## Short exercise
Which lines in the items below contain the string "Sort" with matching capitalization? Identify them by copying each such line in full.

## The records
····················

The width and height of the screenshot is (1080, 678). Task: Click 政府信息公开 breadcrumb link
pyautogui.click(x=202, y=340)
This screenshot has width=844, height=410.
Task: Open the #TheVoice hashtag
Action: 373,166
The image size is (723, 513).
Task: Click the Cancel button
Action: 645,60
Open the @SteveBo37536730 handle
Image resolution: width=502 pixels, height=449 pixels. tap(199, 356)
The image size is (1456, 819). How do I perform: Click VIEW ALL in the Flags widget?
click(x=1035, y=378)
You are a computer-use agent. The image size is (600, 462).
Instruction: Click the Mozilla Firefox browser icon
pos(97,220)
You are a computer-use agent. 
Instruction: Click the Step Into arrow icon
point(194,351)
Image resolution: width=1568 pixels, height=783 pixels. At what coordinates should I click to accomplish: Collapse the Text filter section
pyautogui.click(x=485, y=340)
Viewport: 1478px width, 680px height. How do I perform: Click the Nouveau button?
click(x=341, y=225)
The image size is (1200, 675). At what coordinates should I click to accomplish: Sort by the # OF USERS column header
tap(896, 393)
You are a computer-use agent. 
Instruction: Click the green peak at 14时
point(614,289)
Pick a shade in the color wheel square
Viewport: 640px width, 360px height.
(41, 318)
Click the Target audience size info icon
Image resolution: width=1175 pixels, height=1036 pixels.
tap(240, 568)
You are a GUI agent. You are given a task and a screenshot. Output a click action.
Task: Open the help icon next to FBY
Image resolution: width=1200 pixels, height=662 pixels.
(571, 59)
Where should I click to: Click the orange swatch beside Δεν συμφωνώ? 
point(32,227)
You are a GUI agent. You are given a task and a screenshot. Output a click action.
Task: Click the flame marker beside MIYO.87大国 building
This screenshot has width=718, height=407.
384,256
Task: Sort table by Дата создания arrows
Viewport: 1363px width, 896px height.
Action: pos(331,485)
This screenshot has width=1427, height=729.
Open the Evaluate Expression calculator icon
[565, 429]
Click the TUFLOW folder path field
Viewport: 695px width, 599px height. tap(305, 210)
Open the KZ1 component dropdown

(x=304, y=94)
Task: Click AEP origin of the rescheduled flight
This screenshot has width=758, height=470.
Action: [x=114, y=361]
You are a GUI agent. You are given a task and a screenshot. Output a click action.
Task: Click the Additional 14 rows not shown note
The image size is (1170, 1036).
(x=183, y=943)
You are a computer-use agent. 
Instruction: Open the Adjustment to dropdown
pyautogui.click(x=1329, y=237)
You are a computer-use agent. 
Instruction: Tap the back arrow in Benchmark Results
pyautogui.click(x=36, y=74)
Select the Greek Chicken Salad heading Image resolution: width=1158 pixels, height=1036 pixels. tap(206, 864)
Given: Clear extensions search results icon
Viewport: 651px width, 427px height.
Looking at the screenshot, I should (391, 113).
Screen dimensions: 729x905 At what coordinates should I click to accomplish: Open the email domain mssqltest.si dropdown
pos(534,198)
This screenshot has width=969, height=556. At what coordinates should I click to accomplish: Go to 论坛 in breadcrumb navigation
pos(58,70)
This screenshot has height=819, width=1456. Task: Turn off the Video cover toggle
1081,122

····················

## Solution for this exercise
The image size is (1200, 675). At what coordinates should I click to accomplish: Sort by the # OF USERS column header
Task: Sort table by Дата создания arrows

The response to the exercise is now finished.